Today I had a rare day off.  And, serendipity granted me a lovely, sunny afternoon to sit outside on an old wool Army blanket south of my house and paint the scene before me.  The sky was clear as a Robin's egg shell, spanning ultramarine to cerulean blue, and I delighted in watching a half dozen Eastern Bluebirds hunting in the Staghorn Sumac shrubs around my home.  A gentle breeze made the dead aster stalks dance and nod, and I simply relaxed and took it all in.

This morning at just after 10 am, I stepped outside and was surprised to hear the trumpeting call of a hundred Sandhill Cranes flying high overhead.  How remarkable that I could hear their wild voices as far as they were from me.  I snapped these photos of the majestic birds on their migration, and offered up Palo Santo incense and a prayer for their safe travels south.  A charmed day.

Sandhill Cranes form two loose V's.


Saturday, November 9, 2019

November Sunset




The days have turned suddenly cold; the autumn colors have been blown from the trees; and the more subdued tones of late autumn have overtaken the landscape.  A busy work schedule has kept me from hiking in the woods and painting, so when a friend sent me some sunset photos last night, I jumped on the opportunity to paint the beauty he captured with his camera.  I started with a wet-in-wet series of washes in the sky, and when that had dried, I sketched the wintry trees and shrubs in the foreground, inking them in with a small Sumi brush and India ink, and touching up details with an 05 Micron pen.  It felt good to connect with the landscape, even through a photo of it.

Friday, August 30, 2019

A Prairie Painting Day

My friend, Brad, and I visited Jennings Environmental Center yesterday on a gorgeous, blue-sky day.  Brad took his camera, and I toted my sketchbook, and we captured images of the wild sunflowers, coreopsis, thistles and other wildflowers decking the landscape.
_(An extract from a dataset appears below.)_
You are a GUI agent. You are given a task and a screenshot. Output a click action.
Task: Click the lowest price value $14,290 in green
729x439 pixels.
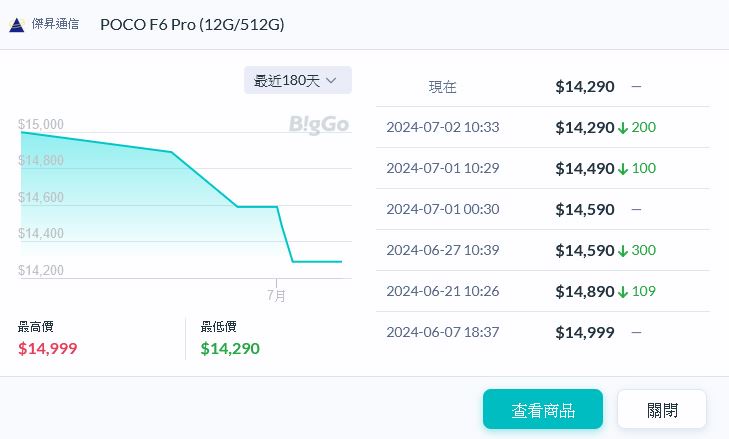(x=230, y=348)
Hummingbirds buzzed in and out of view, joined by Goldfinches and a multitude of butterflies.  I was so inspired by our visit yesterday, I had to return today to plop down in the prairie with my watercolors.  Here's the result.
A Shingle Oak at Jennings Prairie.

Friday, August 23, 2019

A Sketch-potition


 My sister-in-law Dianne, once gave me a little sketch book for "sketch-potitions," or expeditions whose sole purpose is art.  I had a summer afternoon to dedicate to hiking and sketching, so I filled a backpack with supplies and set out on a watercolor sketchpotition.  My feet carried me down the trail to this charming Adirondack shelter deep in the woods in our local state park where I painted the view from the shelter.





Tuesday, May 21, 2019

Election Day Sketches from the Firehouse


I spent today as an election worker, writing voter names into a little book.  Because today was a primary election, not many voters turned out to my little country polling place in the township firehouse.  During lulls, I read Hannah Hinchman's A Trail Through the Leaves, chatted with the three other women working the polls, and made sketches of the state park woods across the road.  I struggled to capture the varying leaf textures of each tree species -- big and glossy like the cucumber trees, fine and light like the cherry trees, and dense and robust like the sugar maples.  Even on non-artistic days, I'm trying to squeeze sketching into my life to keep my hand limber.